Le cliché à l'origine du scandale a été pris lors du cinquantième anniversaire de Donata Meirelles. Tout sourire, vêtue d'une robe rose, elle est assise sur un fauteuil en rotin blanc, et flanquée de deux femmes noires habillées en blanc.
Un symbole de suprémacisme blanc ?
Des tenues qui, pour certains, ne sont pas sans rappeler celles des esclaves brésiliennes. «Les femmes noires ont été utilisées comme des objets pour créer une scène exotique», a estimé Stephanie Ribeiro, auteure de la rubrique «#BlackGirlMagic» de la version brésilienne du magazine Marie Claire. «Ça rappelle le colonialisme et présente cette époque de façon romantique. Elle recréait l'image selon laquelle les Blancs sont supérieurs et les Noirs sont déshumanisés», a-t-elle poursuivi.
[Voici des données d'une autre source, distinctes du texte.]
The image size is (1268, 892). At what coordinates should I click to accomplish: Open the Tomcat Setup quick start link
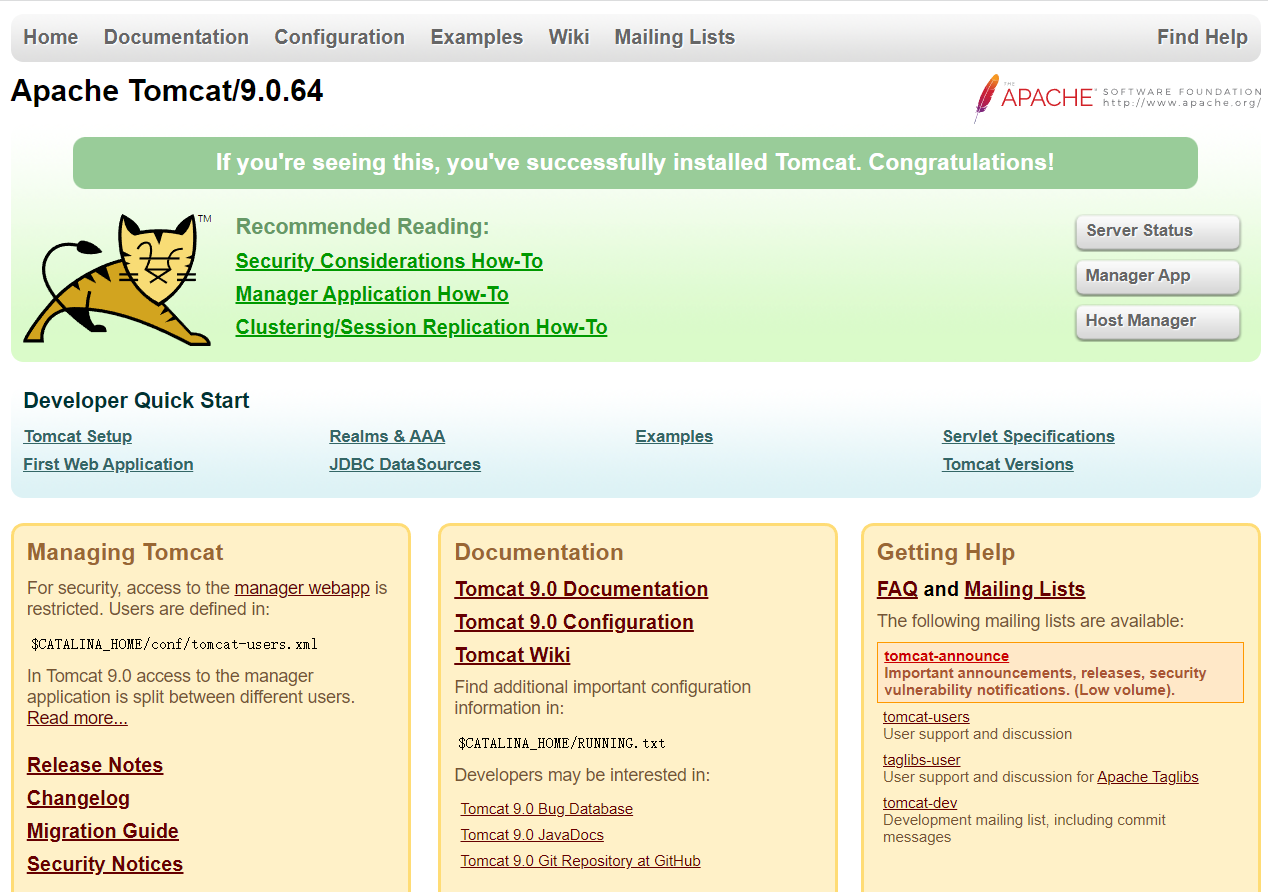click(x=78, y=436)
Une comparaison illustrée par une utilisatrice d'Instagram, qui a juxtaposé une photo d'archive et celle de la désormais ex-directrice mode. «Une femme de la famille Costa Carvalho assise avec deux esclaves», indique-t-elle. «La première date de 1860. La deuxième est de 2019».
Le lendemain de la fête qui s'est tenue à Bahia (est du Brésil), Donata Meirelles a livré sa version des faits face au scandale. Elle a expliqué sur Instagram que le fauteuil en question était en fait un objet lié au candomblé, l'une des religions afro-brésiliennes pratiquées dans le pays, et que les femmes portaient des tenues traditionnelles. «Malgré tout, si cela a pu donner une autre impression, j'en suis désolée», s'est-elle excusée.
Elle a quitté son poste mercredi 13 février. «Vogue Brésil regrette profondément ce qui est arrivé et espère que le débat que cela a provoqué sera une expérience enrichissante», a écrit le magazine dans un communiqué publié sur Instagram.
Pour rappel, le Brésil est le dernier pays d'Amérique à avoir aboli l'esclavage noir le 13 mai 1888. Mais même si la population afro-brésilienne et métisse s'élèvait à 51,3% en 2010, le racisme reste un problème récurrent. «La société [brésilienne] est raciste et le sera toujours», avait déclaré Antonio Carlos Rodrigues l'année dernière, emprisonné à tort à la place du coupable qui avait «la même couleur de peau» que lui.
Un fossé visible même dans la presse féminine : c'est seulement trente-six ans après son lancement que Vogue Brésil a mis une femme noire en couverture. C'était en janvier 2011, pour l'édition spéciale «Black is beautiful», avec Emanuela De Paula.